Collected data:
* * * * *

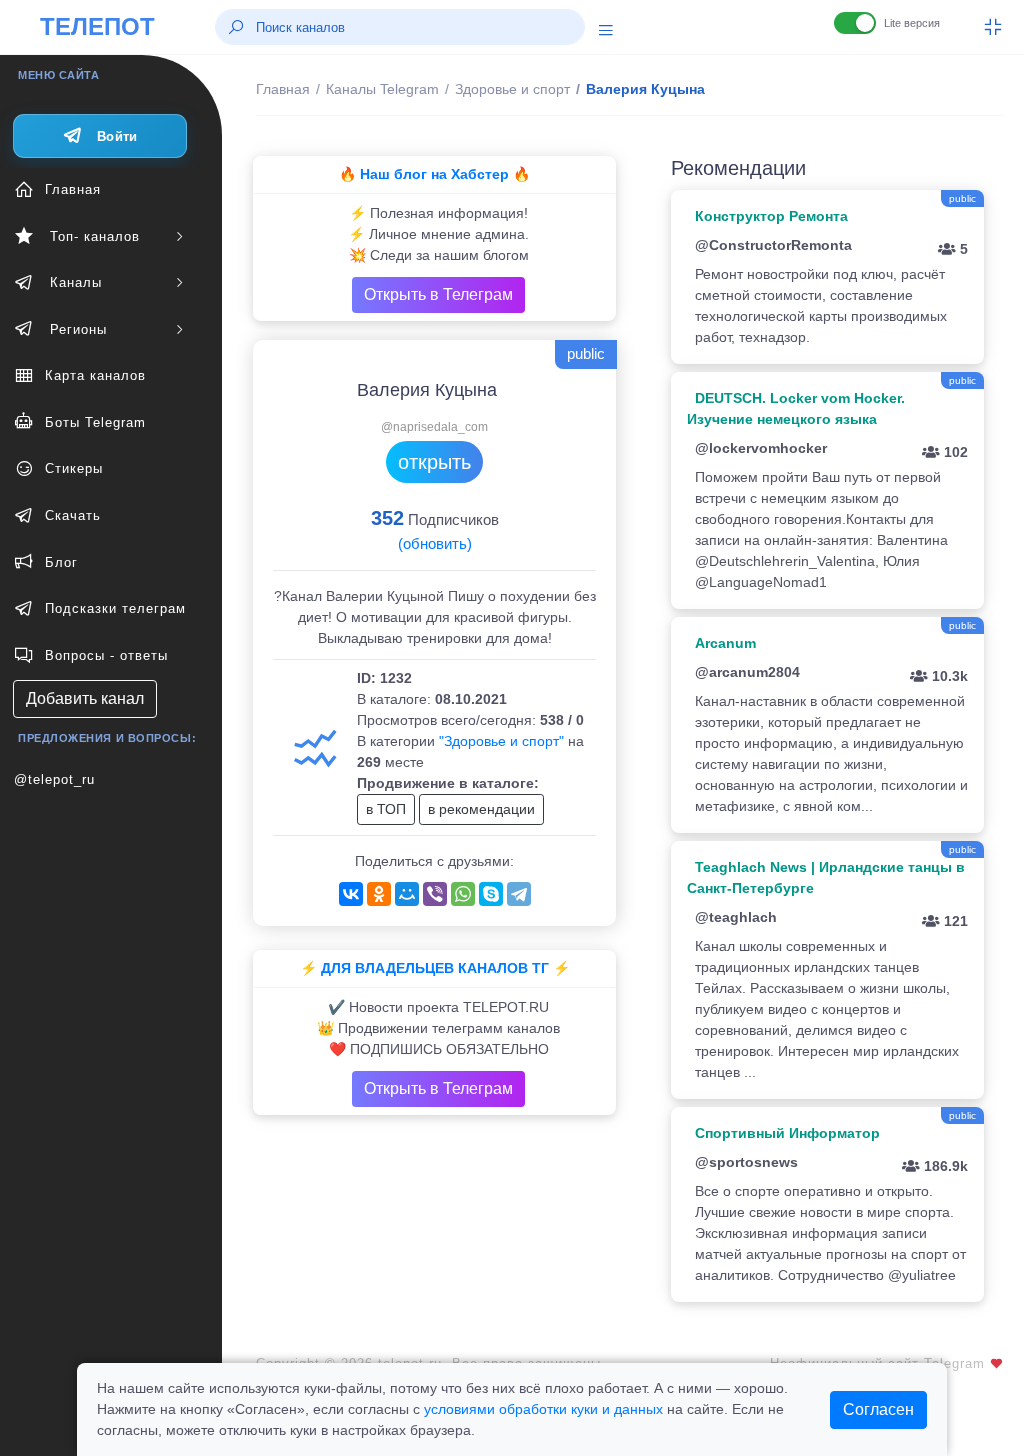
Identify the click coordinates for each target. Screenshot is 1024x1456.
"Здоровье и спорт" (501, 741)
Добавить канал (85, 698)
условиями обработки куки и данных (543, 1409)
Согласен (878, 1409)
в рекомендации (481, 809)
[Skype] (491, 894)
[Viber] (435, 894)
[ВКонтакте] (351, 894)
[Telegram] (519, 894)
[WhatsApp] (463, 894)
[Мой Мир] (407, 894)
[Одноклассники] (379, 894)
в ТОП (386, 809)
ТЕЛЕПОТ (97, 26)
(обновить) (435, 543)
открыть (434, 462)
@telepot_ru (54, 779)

* * * * *

- [Task requirements]: Starting from the line with "[Telegram] (519, 894)", write out every remaining line of the data above exactly, the final line included, and nothing before it.

- [Output below]:
[Telegram] (519, 894)
[WhatsApp] (463, 894)
[Мой Мир] (407, 894)
[Одноклассники] (379, 894)
в ТОП (386, 809)
ТЕЛЕПОТ (97, 26)
(обновить) (435, 543)
открыть (434, 462)
@telepot_ru (54, 779)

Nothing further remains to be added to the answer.